Armenian Prime Minister Nikol Pashinian announced their release as he campaigned for snap parliamentary elections slated for June 20.
Pashinian’s press secretary, Mane Gevorgian, said that the POWs were repatriated to Armenia via Georgia.
“The process took place with U.S. and Georgian mediation, for which the government of Armenia thanks the U.S. administration and the Georgian government,” Gevorgian wrote on Facebook.
Azerbaijan said it freed the POWs in exchange for an Armenian military map detailing the location of nearly 100,000 land mines in the Aghdam district east of Nagorno-Karabakh which was handed back to Baku under the terms of a Russian-brokered agreement that stopped last year’s Armenian-Azerbaijani war.

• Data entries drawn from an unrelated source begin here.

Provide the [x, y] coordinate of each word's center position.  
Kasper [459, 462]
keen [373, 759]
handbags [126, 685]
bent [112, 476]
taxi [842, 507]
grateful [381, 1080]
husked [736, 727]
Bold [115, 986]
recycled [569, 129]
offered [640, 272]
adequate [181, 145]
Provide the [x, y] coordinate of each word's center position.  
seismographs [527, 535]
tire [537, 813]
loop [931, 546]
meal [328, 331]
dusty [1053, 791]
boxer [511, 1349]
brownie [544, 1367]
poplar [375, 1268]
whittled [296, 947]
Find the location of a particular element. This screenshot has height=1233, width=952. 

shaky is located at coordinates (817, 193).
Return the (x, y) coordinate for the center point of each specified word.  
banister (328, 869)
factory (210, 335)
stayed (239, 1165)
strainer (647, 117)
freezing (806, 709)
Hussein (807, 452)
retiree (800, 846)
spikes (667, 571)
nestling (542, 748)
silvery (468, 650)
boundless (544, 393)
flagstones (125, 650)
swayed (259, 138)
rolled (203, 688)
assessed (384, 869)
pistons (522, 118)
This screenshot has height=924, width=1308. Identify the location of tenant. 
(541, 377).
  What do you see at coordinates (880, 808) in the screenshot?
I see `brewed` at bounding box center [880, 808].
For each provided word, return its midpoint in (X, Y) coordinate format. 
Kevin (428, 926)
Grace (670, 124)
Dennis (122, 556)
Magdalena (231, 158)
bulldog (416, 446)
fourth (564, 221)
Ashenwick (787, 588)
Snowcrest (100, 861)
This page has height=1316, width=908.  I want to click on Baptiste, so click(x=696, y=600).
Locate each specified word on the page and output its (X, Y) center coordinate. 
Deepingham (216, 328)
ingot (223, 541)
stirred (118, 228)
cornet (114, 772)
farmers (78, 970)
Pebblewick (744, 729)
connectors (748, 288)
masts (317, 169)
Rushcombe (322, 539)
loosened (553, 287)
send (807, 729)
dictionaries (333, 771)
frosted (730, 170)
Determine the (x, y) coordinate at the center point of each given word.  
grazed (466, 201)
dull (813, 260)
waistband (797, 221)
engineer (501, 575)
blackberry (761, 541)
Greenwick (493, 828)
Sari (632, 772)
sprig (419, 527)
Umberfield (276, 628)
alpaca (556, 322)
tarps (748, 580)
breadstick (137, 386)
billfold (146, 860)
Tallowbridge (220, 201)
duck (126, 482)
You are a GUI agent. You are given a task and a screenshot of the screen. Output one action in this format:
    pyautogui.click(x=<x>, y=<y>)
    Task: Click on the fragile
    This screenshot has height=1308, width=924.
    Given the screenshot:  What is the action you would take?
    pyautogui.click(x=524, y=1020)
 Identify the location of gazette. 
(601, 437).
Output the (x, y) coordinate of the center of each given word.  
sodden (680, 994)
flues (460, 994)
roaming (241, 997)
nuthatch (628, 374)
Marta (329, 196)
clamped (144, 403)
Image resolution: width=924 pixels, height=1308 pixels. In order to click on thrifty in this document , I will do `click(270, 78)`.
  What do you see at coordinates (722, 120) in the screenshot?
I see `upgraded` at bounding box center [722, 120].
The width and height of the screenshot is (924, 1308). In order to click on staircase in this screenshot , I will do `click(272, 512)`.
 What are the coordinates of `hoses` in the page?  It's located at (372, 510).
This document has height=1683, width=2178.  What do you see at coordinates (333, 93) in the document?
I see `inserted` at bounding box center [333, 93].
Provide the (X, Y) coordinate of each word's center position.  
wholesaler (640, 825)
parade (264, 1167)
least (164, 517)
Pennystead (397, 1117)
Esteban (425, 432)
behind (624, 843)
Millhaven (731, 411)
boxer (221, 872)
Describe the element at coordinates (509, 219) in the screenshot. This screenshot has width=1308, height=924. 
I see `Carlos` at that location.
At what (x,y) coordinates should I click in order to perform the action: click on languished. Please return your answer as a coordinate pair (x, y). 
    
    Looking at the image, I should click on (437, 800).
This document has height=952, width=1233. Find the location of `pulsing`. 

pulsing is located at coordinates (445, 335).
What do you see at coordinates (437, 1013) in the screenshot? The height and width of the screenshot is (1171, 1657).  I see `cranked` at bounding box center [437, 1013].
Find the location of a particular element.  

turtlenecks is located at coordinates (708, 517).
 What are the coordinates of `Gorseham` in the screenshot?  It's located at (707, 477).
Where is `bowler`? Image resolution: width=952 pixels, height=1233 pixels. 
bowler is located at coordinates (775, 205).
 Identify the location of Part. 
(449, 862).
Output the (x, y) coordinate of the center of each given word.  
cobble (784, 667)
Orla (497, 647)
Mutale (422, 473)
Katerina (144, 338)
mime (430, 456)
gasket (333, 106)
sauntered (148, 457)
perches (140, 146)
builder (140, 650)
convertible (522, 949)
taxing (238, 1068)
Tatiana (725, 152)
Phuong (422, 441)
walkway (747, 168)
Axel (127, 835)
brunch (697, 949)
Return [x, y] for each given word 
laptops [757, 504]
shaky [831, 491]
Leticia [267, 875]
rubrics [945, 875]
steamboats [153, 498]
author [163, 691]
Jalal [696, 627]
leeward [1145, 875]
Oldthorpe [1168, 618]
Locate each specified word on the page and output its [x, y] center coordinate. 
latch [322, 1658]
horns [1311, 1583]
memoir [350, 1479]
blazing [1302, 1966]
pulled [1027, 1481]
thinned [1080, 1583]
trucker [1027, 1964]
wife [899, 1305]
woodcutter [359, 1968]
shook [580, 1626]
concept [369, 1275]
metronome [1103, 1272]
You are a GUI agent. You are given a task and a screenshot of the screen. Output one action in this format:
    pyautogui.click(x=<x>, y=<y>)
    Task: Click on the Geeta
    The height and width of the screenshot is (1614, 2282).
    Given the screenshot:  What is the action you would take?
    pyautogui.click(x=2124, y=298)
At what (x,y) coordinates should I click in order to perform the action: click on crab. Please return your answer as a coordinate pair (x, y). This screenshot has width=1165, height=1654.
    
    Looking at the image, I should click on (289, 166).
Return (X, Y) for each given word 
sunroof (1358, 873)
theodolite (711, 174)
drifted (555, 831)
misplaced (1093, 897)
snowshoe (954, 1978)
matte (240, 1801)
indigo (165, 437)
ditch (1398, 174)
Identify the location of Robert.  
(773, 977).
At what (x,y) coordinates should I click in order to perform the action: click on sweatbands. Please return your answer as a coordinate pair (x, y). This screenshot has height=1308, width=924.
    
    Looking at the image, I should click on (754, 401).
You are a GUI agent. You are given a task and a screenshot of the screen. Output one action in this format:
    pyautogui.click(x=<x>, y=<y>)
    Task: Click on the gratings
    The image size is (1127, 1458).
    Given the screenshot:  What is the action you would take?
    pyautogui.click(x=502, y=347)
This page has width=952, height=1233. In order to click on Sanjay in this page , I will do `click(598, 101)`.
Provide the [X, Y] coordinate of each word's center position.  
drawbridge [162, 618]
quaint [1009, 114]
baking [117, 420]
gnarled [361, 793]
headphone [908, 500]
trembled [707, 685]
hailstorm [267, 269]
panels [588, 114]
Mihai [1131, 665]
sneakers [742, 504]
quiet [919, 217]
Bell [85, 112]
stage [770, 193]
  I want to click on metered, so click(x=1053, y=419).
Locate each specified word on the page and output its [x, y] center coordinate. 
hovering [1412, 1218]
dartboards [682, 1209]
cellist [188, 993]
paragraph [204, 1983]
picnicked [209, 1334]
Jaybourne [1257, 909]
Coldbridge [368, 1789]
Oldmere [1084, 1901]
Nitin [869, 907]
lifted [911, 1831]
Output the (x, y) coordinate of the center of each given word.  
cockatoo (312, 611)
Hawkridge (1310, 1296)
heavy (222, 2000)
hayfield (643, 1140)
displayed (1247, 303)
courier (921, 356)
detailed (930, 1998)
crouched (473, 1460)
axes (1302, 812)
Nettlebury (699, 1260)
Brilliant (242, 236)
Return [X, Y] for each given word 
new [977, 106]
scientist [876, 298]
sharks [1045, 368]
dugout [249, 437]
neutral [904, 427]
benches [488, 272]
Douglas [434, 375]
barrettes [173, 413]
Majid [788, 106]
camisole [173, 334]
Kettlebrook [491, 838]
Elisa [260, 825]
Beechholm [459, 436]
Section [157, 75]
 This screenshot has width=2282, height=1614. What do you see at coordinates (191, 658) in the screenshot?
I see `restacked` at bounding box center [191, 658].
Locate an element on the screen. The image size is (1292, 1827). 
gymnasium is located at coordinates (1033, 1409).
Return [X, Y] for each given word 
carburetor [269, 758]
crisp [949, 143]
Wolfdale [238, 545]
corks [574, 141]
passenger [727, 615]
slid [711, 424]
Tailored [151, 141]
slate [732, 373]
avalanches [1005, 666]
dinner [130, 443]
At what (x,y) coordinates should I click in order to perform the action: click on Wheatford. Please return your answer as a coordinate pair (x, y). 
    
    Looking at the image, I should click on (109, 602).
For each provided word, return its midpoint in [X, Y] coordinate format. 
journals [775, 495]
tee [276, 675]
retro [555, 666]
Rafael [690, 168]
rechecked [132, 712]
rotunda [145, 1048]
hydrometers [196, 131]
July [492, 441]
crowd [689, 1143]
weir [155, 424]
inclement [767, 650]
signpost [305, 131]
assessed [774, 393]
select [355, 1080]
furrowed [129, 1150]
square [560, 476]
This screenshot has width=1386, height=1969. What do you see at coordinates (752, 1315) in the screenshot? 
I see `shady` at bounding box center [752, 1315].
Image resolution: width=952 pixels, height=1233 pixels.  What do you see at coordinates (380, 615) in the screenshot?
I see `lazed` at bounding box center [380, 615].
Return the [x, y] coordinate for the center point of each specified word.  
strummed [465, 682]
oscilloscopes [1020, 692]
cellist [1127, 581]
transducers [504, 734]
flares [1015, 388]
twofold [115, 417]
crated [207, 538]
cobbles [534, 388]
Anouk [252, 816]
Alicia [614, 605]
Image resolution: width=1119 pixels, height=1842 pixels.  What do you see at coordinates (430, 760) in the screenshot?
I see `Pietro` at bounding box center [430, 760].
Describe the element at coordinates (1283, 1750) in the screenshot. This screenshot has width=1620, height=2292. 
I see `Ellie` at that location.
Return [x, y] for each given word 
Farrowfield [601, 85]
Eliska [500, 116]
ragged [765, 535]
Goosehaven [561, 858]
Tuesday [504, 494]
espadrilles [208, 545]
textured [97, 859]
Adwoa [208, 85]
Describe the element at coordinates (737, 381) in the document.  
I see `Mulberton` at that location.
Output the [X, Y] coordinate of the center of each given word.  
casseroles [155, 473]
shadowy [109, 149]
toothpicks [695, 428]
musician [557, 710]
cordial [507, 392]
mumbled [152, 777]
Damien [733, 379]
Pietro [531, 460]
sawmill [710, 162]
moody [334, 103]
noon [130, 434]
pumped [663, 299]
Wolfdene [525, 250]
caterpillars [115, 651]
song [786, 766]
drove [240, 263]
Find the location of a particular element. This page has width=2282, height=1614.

“The 15 Armenian captives were turned over on the Azerbaijani-Georgian border with the participation of Georgian representatives,” the Azerbaijani Foreign Ministry said in a statement.
U.S. Secretary of State Antony Blinken hailed their release. “We also welcome Armenia’s decision to provide Azerbaijan with important information that will facilitate humanitarian demining and avoid future casualties,” he said in a statement.
“The United States is pleased to support these steps and hopes they will lay the groundwork for additional cooperation. We continue to call for the return of all detainees and stand ready to assist the countries of the region in their efforts to continue cooperation and resolve outstanding issues between them,” added Blinken.
The Georgian government reported, meanwhile, that Prime Minister Irakli Gharibashvili personally helped to arrange the deal by negotiating with Pashinian and Azerbaijani President Ilham Aliyev.
The Armenian-Azerbaijani agreement brokered by Russian President Vladimir Putin last November calls for the unconditional release of all prisoners held by the conflicting sides.
Russian peacekeepers deployed in Karabakh after the six-week war have arranged several prisoner swaps in recent months. No Azerbaijani prisoners are known to be held in Armenia or Karabakh at present.
A total of 88 Armenian prisoners of war (POWs) and civilians have been freed to date. More than 100 others are believed to remain in Azerbaijani captivity. Yerevan regularly demands their immediate release.
Baku says that they are not covered by the truce agreement because they were captured after it took effect on November 10. Azerbaijani officials have branded the remaining Armenian detainees as “terrorists.”
At least 16 of them are facing what the Armenian Foreign Ministry condemned last week as “trumped-up criminal charges.”
“It is evident that Azerbaijan is using the captured people as political hostages and tools to pursue other goals,” the ministry said in a June 4 statement. It accused Baku of concealing “the real number of prisoners” and “denying the captivity of dozens of Armenian servicemen and civilians.”